Building a single-stage CPU in Ripes (Part 1 -- Arithmetic instructions)
Preliminary notes
RISC-V 32I ISA
We will be working with the RISC-V 32I (32-bit integer) base instruction set. As always, the RISC-V specification can be found here.
Working with Ripes
We will build several CPUs using Ripes. Ripes gives us a lot of functionality, but we will mainly be doing two things: defining new components, and connecting components (that we have written or that exist in Ripes/VSRTL) to create a CPU. The easiest way to get caught up with the conventions of Ripes is to look at an example, such as the single stage processor they provide (we will be deviating from the provided design a bit, both to show that different implementations of the same ISA can exist, and because we will be building out our CPU incrementally).
■ ■ ■ ■ ■
Exercise instructions:
In the Ripes tutorial, recast the paragraph that begins "We will build several CPUs using Ripes" as a short bulleted list that keeps its main facts. Rely only on the Ripes tutorial for what comes next.

Supplied material:
■ ■ ■ ■ ■
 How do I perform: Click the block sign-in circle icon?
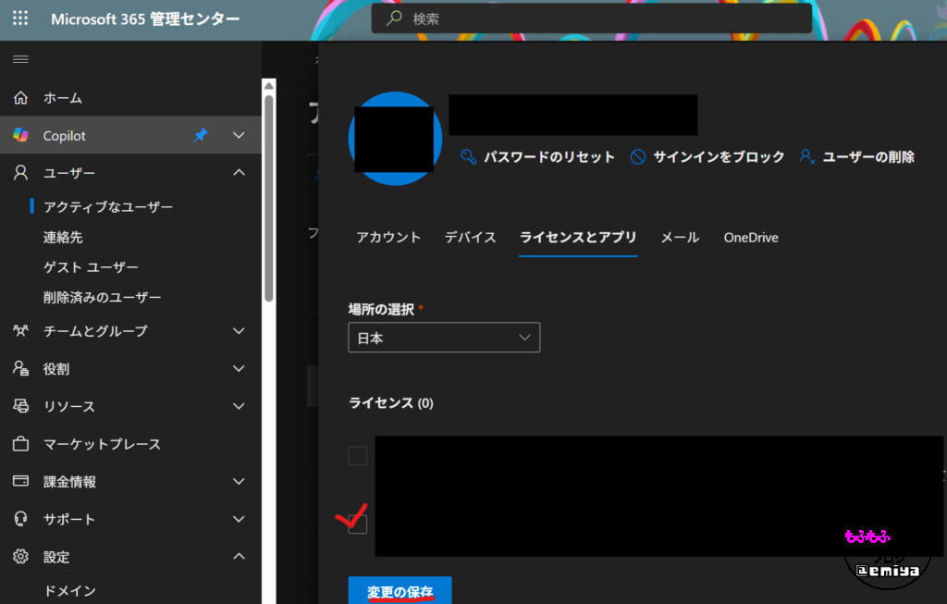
■ ■ ■ ■ ■
Response to this exercise:
- Several CPUs will be built with Ripes.
- The work consists mainly of two activities: defining new components, and connecting components (self-written or already in Ripes/VSRTL) to form a CPU.
- Studying an example, such as the single stage processor that Ripes provides, is the easiest way to learn its conventions.
- The design here will differ somewhat from that provided one, to show that the same ISA can have different implementations and because the CPU will be built incrementally.